Update broke existing functionality

#5
by Eloque - opened

Whatever was done in this update, it broke things.
Suddenly when downloading model and tokenizer I get this error

"You are using a model of type higgs_audio_v2 to instantiate a model of type higgs_audio. This is not supported for all configurations of models and can yield errors."

Also, I might be dense, but why is there an 11 GB model.safetensors with this tokenizer suddenly?

Okay, for the examples in https://github.com/boson-ai/higgs-audio and for modest memory havers https://github.com/sorbetstudio/faster-higgs-audio to remain working. It is apparantly neccesary to manually download the previous versions of both the model and the tokenizer manually.

Just putting the commit revisions, ie 9d4988fbd4ad07b4cac3a5fa462741a41810dbec and 10840182ca4ad5d9d9113b60b9bb3c1ef1ba3f84 in, isn't enough.

Download them via the cli:
huggingface-cli download bosonai/higgs-audio-v2-tokenizer --revision 9d4988fbd4ad07b4cac3a5fa462741a41810dbec --local-dir ./tokenizer_old --local-dir-use-symlinks False
huggingface-cli download bosonai/higgs-audio-v2-generation-3B-base --revision 10840182ca4ad5d9d9113b60b9bb3c1ef1ba3f84 --local-dir ./model_old --local-dir-use-symlinks False

And then point the loaders towards that, something like this
audio_tokenizer = load_higgs_audio_tokenizer("./faster-higgs-audio/models/tokenizer_old", device=get_device("cpu"))

model_client = HiggsAudioModelClient(
        model_path="./faster-higgs-audio/models/model_old",
        audio_tokenizer=audio_tokenizer,
        device_id=device_id,
        max_new_tokens=4096,
        use_static_kv_cache=False,
        device=device,
        use_quantization=True,
        quantization_bits=8,
    )

Those hacks kept my pipeline working, making it possible to run this stuff on a 3080 by the way. Still a fan, but this was some headscratching.
Now there was something about a new transformers version in the commit, guess we'll be checking that out.

What an awful way to start the day lol

This is how I fixed it on my end, without changing any code in the examples.

stable_snapshot_download is now my go to download model func.

It pins the exact snapshot and writes it as main, so the rest of the code can keep loading from main like usual. No need to pass revision anywhere else. No changes to the loading logic. It just works.

def download_model():
    """Downloads the model weights during the image build step so it boots instantly."""
    from huggingface_hub import snapshot_download
    from pathlib import Path
    
    def use_snapshot_as_main(repo_path):
        repo_path = Path(repo_path)
        commit_hash = repo_path.name
        repo_ref = repo_path.parent.parent / "refs"
        repo_ref.mkdir(parents = True, exist_ok = True)
        with open(repo_ref / "main", "wt") as f:
            f.write(commit_hash)
    
    def stable_snapshot_download(repo_id: str, revision: str | None = None):
        repo_path = snapshot_download(repo_id = repo_id, revision = revision)
        use_snapshot_as_main(repo_path)

    stable_snapshot_download("bosonai/higgs-audio-v2-generation-3B-base", revision = "10840182ca4ad5d9d9113b60b9bb3c1ef1ba3f84")
    stable_snapshot_download("bosonai/higgs-audio-v2-tokenizer", revision = "9d4988fbd4ad07b4cac3a5fa462741a41810dbec")
    stable_snapshot_download("bosonai/hubert_base", revision = "b4b85f1652c16ad63fdc818221b215b79ff55934")

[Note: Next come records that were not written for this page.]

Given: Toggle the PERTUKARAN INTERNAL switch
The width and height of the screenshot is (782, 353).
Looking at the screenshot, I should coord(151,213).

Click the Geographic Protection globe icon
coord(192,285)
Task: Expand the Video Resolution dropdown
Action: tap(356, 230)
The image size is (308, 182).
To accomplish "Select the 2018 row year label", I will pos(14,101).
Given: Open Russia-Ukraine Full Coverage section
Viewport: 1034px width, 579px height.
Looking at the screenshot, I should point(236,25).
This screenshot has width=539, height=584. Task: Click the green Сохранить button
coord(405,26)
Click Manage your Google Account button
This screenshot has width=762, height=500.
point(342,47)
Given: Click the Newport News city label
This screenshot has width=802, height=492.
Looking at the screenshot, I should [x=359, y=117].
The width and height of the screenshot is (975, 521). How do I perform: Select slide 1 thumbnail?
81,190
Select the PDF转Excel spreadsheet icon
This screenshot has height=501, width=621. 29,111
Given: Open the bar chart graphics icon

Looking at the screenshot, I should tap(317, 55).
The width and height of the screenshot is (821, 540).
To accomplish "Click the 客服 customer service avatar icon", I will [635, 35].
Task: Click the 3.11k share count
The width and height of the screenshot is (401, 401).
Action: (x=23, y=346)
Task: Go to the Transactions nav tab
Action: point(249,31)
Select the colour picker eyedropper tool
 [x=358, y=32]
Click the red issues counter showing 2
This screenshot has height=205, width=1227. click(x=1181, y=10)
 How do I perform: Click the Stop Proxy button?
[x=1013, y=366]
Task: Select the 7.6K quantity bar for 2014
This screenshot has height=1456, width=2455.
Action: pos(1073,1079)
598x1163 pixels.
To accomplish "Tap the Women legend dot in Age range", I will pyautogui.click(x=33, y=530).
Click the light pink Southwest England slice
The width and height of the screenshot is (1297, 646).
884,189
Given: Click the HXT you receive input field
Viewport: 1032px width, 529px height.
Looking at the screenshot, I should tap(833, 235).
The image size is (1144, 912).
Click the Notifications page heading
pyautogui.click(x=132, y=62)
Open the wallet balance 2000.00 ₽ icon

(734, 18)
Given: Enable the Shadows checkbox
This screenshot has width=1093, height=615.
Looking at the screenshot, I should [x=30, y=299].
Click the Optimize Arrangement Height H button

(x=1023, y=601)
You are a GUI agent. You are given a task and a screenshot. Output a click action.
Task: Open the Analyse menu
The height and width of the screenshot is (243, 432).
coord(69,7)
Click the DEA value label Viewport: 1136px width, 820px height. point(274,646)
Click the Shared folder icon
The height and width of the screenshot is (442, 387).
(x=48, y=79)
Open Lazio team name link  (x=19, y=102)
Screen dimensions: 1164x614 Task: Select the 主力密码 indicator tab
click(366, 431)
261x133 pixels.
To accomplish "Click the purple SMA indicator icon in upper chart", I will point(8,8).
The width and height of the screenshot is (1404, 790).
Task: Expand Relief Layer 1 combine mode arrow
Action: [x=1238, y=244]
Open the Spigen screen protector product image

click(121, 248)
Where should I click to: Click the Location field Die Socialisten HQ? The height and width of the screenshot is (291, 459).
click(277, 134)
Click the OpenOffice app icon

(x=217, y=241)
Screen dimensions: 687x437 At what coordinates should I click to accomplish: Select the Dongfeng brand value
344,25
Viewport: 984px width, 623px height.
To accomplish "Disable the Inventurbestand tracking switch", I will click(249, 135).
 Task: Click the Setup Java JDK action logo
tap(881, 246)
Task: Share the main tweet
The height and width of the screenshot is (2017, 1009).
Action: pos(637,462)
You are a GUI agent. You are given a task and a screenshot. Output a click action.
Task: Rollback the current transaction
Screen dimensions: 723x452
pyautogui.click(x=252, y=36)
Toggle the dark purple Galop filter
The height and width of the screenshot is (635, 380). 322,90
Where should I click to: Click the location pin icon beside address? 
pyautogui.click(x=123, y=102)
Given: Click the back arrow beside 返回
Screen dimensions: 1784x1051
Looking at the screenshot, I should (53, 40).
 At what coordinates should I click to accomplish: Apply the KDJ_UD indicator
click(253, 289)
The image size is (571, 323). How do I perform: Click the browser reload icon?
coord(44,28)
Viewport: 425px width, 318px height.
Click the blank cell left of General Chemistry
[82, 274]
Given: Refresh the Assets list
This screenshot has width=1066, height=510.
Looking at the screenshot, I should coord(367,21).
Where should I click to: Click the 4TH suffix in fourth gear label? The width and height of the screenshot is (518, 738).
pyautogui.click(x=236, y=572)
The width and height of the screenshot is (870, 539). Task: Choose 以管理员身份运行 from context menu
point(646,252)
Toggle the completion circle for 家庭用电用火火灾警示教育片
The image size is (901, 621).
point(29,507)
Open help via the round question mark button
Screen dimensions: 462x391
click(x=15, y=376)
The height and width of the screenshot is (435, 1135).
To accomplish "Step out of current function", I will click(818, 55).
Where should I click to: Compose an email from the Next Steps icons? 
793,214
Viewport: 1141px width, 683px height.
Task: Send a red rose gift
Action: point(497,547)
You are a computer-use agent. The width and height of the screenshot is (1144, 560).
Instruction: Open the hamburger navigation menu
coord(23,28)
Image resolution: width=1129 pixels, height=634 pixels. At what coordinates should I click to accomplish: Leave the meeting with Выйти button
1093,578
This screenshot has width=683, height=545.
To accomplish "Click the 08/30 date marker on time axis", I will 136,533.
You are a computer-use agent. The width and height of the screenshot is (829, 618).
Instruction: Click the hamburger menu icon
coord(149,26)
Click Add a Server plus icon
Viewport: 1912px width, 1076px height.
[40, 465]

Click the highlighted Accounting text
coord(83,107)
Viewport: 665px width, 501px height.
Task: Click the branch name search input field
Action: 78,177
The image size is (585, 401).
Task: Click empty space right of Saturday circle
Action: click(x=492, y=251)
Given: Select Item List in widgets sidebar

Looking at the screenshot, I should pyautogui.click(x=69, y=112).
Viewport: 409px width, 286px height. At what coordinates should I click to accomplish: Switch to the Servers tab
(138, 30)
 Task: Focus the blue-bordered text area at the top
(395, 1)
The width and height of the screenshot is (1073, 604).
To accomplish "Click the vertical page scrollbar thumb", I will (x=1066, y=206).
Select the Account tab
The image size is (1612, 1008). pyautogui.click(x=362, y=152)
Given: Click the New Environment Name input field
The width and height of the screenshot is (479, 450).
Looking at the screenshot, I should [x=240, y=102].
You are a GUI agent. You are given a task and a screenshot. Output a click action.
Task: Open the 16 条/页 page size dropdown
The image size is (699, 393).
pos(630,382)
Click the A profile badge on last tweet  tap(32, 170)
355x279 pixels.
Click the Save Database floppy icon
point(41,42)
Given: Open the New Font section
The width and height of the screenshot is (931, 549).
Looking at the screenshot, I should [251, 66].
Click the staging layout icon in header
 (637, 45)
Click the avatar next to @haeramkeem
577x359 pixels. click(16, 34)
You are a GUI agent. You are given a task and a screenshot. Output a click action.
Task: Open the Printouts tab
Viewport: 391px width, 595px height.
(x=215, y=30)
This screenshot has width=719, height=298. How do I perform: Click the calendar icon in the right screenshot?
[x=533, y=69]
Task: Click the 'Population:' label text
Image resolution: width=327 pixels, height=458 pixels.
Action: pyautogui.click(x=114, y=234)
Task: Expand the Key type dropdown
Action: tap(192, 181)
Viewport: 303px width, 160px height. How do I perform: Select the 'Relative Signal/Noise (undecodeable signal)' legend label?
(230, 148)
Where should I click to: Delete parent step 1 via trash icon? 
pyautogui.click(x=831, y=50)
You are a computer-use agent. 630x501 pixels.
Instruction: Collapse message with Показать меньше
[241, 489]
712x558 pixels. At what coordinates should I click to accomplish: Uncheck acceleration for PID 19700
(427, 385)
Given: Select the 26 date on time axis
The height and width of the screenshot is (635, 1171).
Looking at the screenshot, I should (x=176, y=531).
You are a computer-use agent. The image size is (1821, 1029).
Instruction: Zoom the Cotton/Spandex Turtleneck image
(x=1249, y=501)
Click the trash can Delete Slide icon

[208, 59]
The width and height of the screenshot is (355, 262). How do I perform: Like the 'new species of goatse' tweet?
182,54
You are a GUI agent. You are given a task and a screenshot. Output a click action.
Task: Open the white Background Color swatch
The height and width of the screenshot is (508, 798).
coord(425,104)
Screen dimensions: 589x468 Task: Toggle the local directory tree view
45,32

You can also add this at the start of the script so it never checks for model updates at runtime:

import os
os.environ["HF_HUB_OFFLINE"] = "1"
os.environ["TRANSFORMERS_OFFLINE"] = "1"
os.environ["HF_DATASETS_OFFLINE"] = "1"

This keeps the current script fully locked to the downloaded snapshots. It boots faster, does not try to hit the network, and stays reproducible.

I have tried both @Eloque and @wonderboy solutions.
I just don't know enough to make either of these gifts work.
Can someone provide additional information on how to implement one of them?

For instance @wonderboy code is clearly a python method but he states: "This is how I fixed it on my end, without changing any code in the examples." That leaves me with no clues as to where to put the method.

What I have tried:
My program imports a modified generation.py. The only change is that I rename main in generation.py to mainly to avoid the main methods conflicting when importing.
From my program I call generation with
result = runner.invoke( mainly, [ "--transcript", f"{the_line}", "--ref_audio", f"{the_voice}", "--out_path", f"{output_file}" ] )

So, download_model has no context in my program, and when I insert it into the unmodified generation.py, and call it before calling main, then calling it with a command line example, I get an absurdly quick download (which I understand to be part of the point) and still get
HiggsAudioTokenizer.init() got an unexpected keyword argument 'acoustic_model_config'". So, that clearly isn't the way to use it.

With @Eloque 's solution...
The first thing you have to realize is that they are using a non-standard install. Which means you have to modify the paths in both HiggsAudioModelClient and load_higgs_audio_tokenizer.
With a default install, and the models getting stored in higgs-audio:model_old, and higgs-audio:tokenizer_old

Search generation.py, for HiggsAudioModelClient. You will get two hits, the first is the class definition, the second one is the one to modify.

model_client = HiggsAudioModelClient(
    model_path="../model_old",
    audio_tokenizer=audio_tokenizer,
    device=device,
    device_id=device_id,
    max_new_tokens=max_new_tokens,
    use_static_kv_cache=use_static_kv_cache,
)

Regarding load_higgs_audio_tokenizer, searching results in 3 hits. The import, a loader for the class, and a loader for the main.
Both class loader and main loader have to be modified because they have to point to the same tokenizer. But that change results in the error:
huggingface_hub.errors.HFValidationError: Repo id must use alphanumeric chars, '-', '_' or '.'. The name cannot start or end with '-' or '.' and the maximum length is 96: '../tokenizer_old'.
So, it isn't looking for a folder, it's looking for a repo, or the path is too long.
Inside the tokenizer path is 42 characters. Move it up one level, anyway. Resulting in:
huggingface_hub.errors.HFValidationError: Repo id must be in the form 'repo_name' or 'namespace/repo_name': '../../tokenizer_old'. Use repo_type argument if needed.
Max length complaint is gone, but still complaining about the repo name.

@TBWAIGenerated

First of all, this problem has already been solved on my end. I run these models in the cloud, and I cannot afford to recreate this issue again, so my feedback will be based on memory, which may not be fully accurate.

HiggsAudioTokenizer.init() got an unexpected keyword argument 'acoustic_model_config'

This clearly shows that the issue is caused by using updated model paths while the code still relies on old parameters. So the fix is either to update the code or revert to the older models.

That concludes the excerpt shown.